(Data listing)
━━━━━━

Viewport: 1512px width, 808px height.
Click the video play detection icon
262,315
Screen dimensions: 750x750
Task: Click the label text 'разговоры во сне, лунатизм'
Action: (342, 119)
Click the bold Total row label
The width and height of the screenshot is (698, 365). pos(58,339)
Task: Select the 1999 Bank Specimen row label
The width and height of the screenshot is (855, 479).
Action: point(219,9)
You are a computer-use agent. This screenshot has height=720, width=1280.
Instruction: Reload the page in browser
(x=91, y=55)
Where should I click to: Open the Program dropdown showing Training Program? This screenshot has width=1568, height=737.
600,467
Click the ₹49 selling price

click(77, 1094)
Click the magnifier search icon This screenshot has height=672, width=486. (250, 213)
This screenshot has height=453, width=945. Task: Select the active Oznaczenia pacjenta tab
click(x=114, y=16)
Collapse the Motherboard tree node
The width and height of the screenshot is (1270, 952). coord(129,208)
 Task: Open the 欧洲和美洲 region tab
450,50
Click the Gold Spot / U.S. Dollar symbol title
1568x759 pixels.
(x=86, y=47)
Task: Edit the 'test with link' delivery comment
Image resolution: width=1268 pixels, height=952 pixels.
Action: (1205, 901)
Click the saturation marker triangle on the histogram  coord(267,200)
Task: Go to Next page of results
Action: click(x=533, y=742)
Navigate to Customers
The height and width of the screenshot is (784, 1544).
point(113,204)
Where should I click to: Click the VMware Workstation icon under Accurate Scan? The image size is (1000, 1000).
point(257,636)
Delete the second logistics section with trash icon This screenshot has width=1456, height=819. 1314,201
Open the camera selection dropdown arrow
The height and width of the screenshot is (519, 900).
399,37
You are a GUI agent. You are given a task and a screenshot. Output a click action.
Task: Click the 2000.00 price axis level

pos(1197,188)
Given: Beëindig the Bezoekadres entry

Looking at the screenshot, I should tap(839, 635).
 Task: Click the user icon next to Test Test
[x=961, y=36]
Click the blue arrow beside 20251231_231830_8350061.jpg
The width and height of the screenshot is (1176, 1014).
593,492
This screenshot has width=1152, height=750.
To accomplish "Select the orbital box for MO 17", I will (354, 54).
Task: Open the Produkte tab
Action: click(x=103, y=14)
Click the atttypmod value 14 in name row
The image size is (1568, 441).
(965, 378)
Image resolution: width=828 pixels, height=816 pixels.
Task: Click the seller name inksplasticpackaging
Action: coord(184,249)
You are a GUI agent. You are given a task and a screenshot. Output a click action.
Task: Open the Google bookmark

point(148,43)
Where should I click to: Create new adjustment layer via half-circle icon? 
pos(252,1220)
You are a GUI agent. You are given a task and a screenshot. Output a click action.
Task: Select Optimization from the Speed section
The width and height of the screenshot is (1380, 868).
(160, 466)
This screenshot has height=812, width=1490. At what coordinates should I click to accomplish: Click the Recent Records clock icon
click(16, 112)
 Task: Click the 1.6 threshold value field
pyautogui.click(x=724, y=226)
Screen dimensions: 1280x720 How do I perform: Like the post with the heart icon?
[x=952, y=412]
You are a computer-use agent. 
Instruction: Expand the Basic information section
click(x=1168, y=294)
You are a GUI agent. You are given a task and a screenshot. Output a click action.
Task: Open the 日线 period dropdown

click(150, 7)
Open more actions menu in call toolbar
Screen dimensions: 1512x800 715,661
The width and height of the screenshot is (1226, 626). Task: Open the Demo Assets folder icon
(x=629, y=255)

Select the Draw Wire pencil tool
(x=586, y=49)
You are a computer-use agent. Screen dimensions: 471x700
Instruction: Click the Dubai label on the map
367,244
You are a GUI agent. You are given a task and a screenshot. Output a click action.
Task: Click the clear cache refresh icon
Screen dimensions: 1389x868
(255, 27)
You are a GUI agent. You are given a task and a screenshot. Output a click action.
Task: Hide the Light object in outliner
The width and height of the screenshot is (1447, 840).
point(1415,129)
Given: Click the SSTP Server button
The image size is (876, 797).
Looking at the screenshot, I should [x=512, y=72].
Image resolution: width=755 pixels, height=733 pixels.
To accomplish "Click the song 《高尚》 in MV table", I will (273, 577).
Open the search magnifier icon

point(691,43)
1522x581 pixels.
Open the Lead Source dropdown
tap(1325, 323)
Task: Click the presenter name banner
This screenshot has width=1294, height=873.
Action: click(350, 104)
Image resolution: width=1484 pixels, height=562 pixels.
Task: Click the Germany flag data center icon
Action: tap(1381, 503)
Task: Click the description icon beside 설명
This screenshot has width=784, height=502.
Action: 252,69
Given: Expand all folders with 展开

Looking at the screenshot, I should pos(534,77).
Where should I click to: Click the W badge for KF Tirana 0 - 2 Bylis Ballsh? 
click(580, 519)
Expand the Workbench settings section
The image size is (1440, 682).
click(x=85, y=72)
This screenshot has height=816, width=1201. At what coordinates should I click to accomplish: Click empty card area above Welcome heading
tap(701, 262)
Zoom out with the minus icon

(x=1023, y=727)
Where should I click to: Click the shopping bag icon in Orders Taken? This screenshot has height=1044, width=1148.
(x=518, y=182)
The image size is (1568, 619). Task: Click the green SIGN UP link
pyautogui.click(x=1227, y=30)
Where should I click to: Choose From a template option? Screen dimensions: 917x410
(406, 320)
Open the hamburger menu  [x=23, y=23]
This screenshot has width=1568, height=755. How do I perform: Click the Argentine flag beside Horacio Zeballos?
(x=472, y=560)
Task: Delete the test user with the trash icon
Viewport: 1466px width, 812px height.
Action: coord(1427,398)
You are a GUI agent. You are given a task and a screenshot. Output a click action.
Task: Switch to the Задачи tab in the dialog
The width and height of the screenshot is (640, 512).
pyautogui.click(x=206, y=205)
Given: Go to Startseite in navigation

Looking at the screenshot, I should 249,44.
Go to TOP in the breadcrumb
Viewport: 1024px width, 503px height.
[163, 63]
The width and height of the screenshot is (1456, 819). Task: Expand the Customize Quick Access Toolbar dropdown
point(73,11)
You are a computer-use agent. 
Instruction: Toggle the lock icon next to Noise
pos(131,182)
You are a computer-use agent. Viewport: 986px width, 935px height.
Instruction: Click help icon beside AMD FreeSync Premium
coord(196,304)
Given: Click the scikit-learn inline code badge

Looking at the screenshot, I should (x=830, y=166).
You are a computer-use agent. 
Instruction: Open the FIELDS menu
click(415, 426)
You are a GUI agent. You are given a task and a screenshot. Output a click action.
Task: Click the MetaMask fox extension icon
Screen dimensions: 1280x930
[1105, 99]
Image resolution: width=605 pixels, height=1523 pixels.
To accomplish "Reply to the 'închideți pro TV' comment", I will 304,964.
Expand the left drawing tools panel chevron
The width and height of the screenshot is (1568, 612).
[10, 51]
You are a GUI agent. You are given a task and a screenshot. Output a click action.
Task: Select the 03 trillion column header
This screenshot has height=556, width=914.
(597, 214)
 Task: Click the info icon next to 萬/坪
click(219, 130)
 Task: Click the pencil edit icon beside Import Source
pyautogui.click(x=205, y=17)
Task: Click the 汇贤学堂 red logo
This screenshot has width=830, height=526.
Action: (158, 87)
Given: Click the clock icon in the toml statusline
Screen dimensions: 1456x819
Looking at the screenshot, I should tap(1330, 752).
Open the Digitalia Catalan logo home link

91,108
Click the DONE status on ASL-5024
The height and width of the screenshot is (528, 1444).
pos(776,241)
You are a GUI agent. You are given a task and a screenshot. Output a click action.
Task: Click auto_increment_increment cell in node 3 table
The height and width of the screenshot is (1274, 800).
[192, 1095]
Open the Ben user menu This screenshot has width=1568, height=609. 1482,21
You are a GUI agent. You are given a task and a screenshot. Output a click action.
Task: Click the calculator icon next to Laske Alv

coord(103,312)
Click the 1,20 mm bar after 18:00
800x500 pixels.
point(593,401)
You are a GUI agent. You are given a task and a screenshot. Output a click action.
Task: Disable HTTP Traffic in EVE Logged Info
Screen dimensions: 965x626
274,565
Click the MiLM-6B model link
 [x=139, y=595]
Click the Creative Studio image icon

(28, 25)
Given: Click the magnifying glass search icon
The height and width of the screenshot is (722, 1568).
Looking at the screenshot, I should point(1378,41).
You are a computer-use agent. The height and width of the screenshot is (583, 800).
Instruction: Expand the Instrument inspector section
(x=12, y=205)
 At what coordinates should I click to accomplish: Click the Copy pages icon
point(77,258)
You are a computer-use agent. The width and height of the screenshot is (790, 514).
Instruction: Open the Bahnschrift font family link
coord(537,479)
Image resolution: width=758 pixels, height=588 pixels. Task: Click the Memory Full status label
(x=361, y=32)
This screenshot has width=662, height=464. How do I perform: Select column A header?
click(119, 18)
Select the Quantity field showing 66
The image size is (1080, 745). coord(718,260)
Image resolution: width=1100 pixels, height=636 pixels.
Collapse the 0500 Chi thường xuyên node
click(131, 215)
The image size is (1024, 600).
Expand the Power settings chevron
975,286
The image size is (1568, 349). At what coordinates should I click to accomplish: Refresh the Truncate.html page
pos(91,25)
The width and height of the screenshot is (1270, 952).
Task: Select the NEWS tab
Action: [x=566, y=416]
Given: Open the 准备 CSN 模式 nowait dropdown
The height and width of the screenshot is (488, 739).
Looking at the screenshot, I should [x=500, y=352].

━━━━━━

REQUEST:
Copy the records word for word, from the very first line down to and including the line with "Click the magnifier".

EXERCISE SOLUTION:
Viewport: 1512px width, 808px height.
Click the video play detection icon
262,315
Screen dimensions: 750x750
Task: Click the label text 'разговоры во сне, лунатизм'
Action: (342, 119)
Click the bold Total row label
The width and height of the screenshot is (698, 365). pos(58,339)
Task: Select the 1999 Bank Specimen row label
The width and height of the screenshot is (855, 479).
Action: point(219,9)
You are a computer-use agent. This screenshot has height=720, width=1280.
Instruction: Reload the page in browser
(x=91, y=55)
Where should I click to: Open the Program dropdown showing Training Program? This screenshot has width=1568, height=737.
600,467
Click the ₹49 selling price

click(77, 1094)
Click the magnifier search icon This screenshot has height=672, width=486. (250, 213)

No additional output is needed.